Nikola Prsendic (born February 7, 1979, in Pozarevac, Serbia) is a contemporary artist and painter, currently based in Belgrade, Serbia.

Biography
Prsendic graduated in 2005 from the Academy of Fine Art in Novi Sad, Serbia. In 2008, he relocated to Rome, Italy, for a painting specialistica (equivalent to a master's degree program) at the city's renowned Accademia di Belle Arti.

In addition to his career as an independent painter, Prsendic has worked with Italian sculptor and film director Giovanni Albanese, providing creative consultation and curatorial assistance.

Recent exhibitions
Prsendic's paintings have been exhibited in cities across Italy and Serbia, including, but not limited to, the following (listed in reverse chronological order):
2020 : Zapis Kujava, online exhibition, kulturni centar "Laza Kostić" Sombor, Serbia [] 
2020 : Zapis Kujava, ULUCG Podgorica, Montenegro [] 
2019: Roma made in Serbia (Istituto Italiano di Cultura) Belgrado, Serbia
2019: Art without borders (Nacionalna galerija) Belgrade, Serbia
2018: "forest made in forest" (gallery Affiche), Milano, Italy
2018 Exhibition of new members of ULUS in Paviljon (Cvijeta Zuzorić) Belgrade, Serbi 
2016: "BANG": Nacionalna Galerija (National Gallery), Belgrade, Serbia (solo)

PROMPT 1:
Retype the Nikola Prsendic text, from "Nikola Prsendic (born" down to "and curatorial assistance.", with no changes.
PROMPT 2:
According to the Nikola Prsendic text above, which Italian sculptor and film director has Prsendic worked with?

EXERCISE DATA:

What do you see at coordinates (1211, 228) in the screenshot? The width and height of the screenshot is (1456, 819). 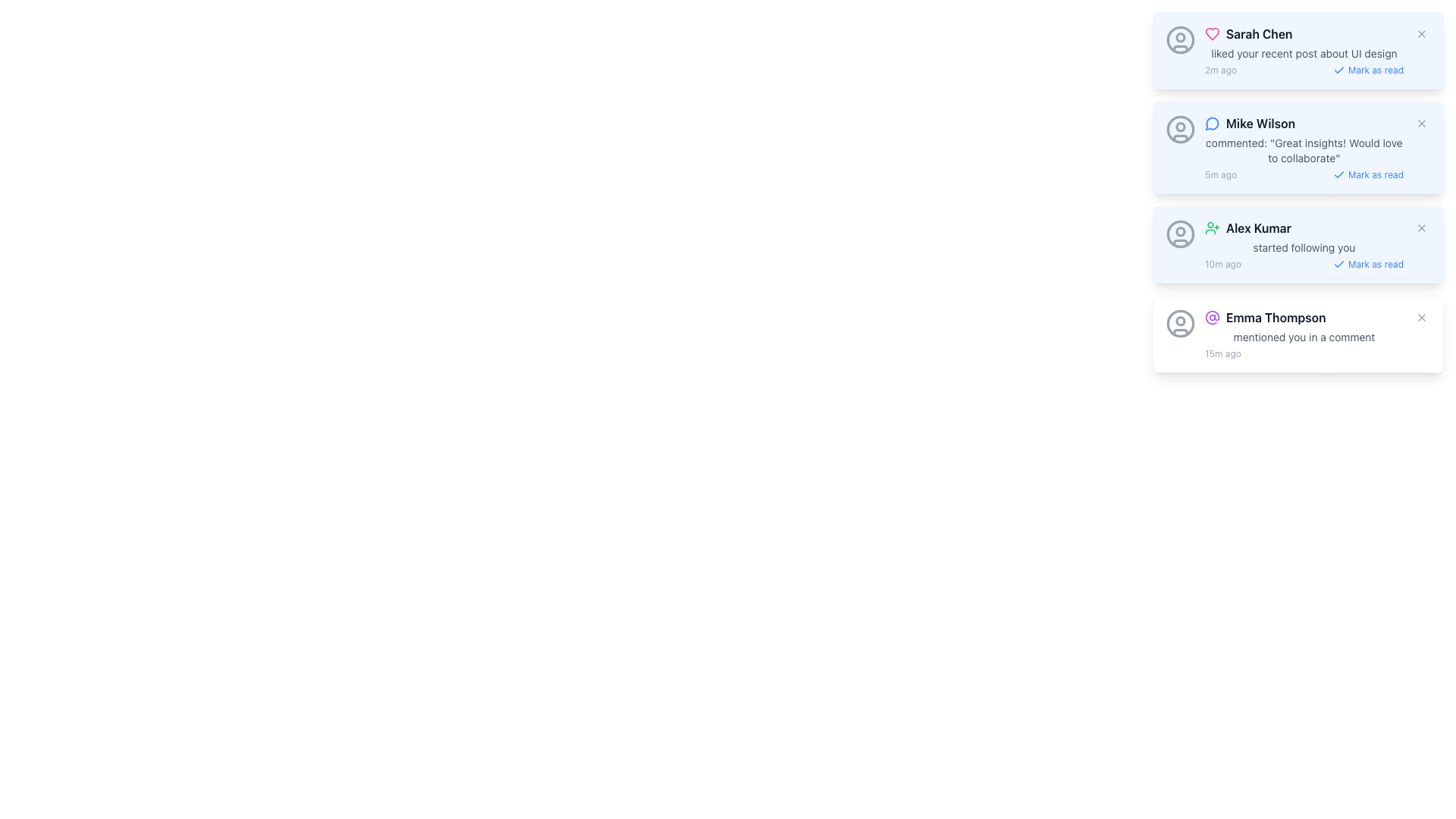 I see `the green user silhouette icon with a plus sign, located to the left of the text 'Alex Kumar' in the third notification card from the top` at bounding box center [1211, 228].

YOUR SOLUTION 1:
Nikola Prsendic (born February 7, 1979, in Pozarevac, Serbia) is a contemporary artist and painter, currently based in Belgrade, Serbia.

Biography
Prsendic graduated in 2005 from the Academy of Fine Art in Novi Sad, Serbia. In 2008, he relocated to Rome, Italy, for a painting specialistica (equivalent to a master's degree program) at the city's renowned Accademia di Belle Arti.

In addition to his career as an independent painter, Prsendic has worked with Italian sculptor and film director Giovanni Albanese, providing creative consultation and curatorial assistance.

YOUR SOLUTION 2:
Giovanni Albanese.